Race to the High Court

Arden Chambers have announced (in one of their eflashes. No link yet) that the Supreme Court has given further reasons for the refusal of permission in the Weaver case. The full reasons, which are stated to replace those previously issued are:

Permission to appeal BE REFUSED. The point is clearly one for the Supreme Court but this is not a suitable case on its facts. If a suitable case can be identified consideration should be given to applying for a leap-frog appeal to the Supreme Court.

So – there we are. Permission refused on the basis that it was an academic case. However, surely this just invites a race to the High Court? On your marks…

J is a barrister. He considers housing law to be the single greatest kind of law known to humankind and finds it very odd that so few people share this view.

8 Comments

  1. JS

    It is a shame that so far the Sc ‘s website does not include refusals of permission and reasons .

    Reply
    • NL

      Now, that makes a lot more sense than than the Order that was sent out. Frankly, the mind boggled at the idea that this was not a suitable issue for the Supreme Court.

      With hindsight, this was indicated in the Supreme Court’s judgment on the public funding/protected costs issue in Weaver.

      Reply
    • Niki Goss

      — On Wed, 11/25/09, Enquiries(Supreme Court) wrote:

      From: Enquiries(Supreme Court)
      Subject: RE: APPLICATIONS FOR LEAVE
      To: “sender”
      Date: Wednesday, November 25, 2009, 3:27 PM

      Dear ,

      Thank you for your enquiry.

      Unfortunately this service [records of applications for leave to appeal , their current status,their disposition and any judgements on refusal ] is not available at present on our website, however it is something that we are looking into for development in the future.

      I will pass on your comments to the website editor and he consider them at the next review.

      Kind Regards,

      Yasmin Rahman

      Customer Service and Education Assistant

      t 0207 960 1900/1500
      e yasmin.rahman@supremecourt.gsi.gov.uk
      The Supreme Court of the United Kingdom
      Parliament Square
      London SW1P 3BD

      Reply
  2. simply wondered

    is that the sound of more rsl’s rifling coffers that should be put to other uses to fund shitey legal action? let’s kill yl soon please and accept that you can’t privatise housing by stealth. it’s all part of the theory that you can take an old-fashioned institutionally incompetent organisation and by the magic incantation ‘we are a commercial entity’ it will become efficient. add the magic oofle dust of ‘we are serving all our customers’ and it is both a caring provider of social housing and a thrusting commercial body that manages and repairs (ahem) its stock with quiet professionalism.

    hoorah for the pushmepullyou of the new shiny rsl!

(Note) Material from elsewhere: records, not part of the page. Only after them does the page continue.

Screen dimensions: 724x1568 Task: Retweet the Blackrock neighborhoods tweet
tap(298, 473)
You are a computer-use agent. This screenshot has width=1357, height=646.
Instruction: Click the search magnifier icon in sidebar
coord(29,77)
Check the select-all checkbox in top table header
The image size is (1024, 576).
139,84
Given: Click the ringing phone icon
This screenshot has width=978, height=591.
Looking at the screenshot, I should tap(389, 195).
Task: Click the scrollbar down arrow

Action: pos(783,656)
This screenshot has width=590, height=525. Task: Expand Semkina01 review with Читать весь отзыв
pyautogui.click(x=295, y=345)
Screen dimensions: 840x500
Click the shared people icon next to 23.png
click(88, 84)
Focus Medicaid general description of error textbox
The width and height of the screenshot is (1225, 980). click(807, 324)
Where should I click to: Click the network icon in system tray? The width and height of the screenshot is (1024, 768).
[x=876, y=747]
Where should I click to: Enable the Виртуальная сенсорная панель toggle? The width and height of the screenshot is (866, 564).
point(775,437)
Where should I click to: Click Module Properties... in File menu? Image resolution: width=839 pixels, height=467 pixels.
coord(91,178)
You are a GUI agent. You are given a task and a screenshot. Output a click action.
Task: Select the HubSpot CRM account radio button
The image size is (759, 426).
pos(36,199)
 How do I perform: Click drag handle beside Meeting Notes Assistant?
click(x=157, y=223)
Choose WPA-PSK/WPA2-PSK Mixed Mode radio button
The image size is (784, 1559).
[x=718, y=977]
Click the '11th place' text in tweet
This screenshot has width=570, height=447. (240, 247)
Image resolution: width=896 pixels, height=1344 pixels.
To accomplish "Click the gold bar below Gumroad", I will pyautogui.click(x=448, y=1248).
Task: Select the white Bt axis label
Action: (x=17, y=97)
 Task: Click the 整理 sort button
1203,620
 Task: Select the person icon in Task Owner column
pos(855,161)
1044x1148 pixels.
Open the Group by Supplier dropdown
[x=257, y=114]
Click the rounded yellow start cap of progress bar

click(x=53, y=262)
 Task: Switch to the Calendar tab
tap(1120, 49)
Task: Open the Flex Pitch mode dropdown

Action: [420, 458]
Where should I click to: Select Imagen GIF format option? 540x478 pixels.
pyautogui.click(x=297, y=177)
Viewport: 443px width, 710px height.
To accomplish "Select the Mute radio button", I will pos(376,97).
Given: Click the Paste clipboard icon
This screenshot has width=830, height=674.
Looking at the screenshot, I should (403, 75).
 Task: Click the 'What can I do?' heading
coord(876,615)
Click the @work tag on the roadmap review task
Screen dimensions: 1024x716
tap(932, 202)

    sorry this is a) a rant and b) not directly about the law; however the serious point i would make is that all the laws in the world will not transform a sloth into a tiger.

    Reply
    • J

      Well, many Registered Providers would say that they’re part of the charity sector, rather than part of the (quasi)governmental sector and hence rather object to being treated as public authorities. Whether you agree or not is another matter ;-)

      Reply
      • simply wondered

        they are part of whatever sector suits them at the time. to torture my imagery further, a cross between a pushmepullyou and a chameleon.

        and of course, it’s not a question of what kind of animal they are or how loudly they can object, but of the nature of the function they are performing.

        Reply
  3. landlord's boy

    as someone who, from a landlord’s perspective, has been happily ticking the `no’ box on the claim form in answer to the q “does, or will, the claim include any issues under the human rights act 1998?”, when going for possession, i wonder what we’re supposed to do now! fess up that it does (or might) or plough on as before…hmmnnn.

    Reply
    • NL

      Heh. Welcome to the brave new world..

      I presume you mean on summary or mandatory claims, as anything where reasonableness features and you are probably OK without a tick.

      On mandatory, I suppose if I was landlord-side I would want to take a view on what happened to Ms Weaver’s first instance claim. And, of course of the whole Doherty/McCann aftermath.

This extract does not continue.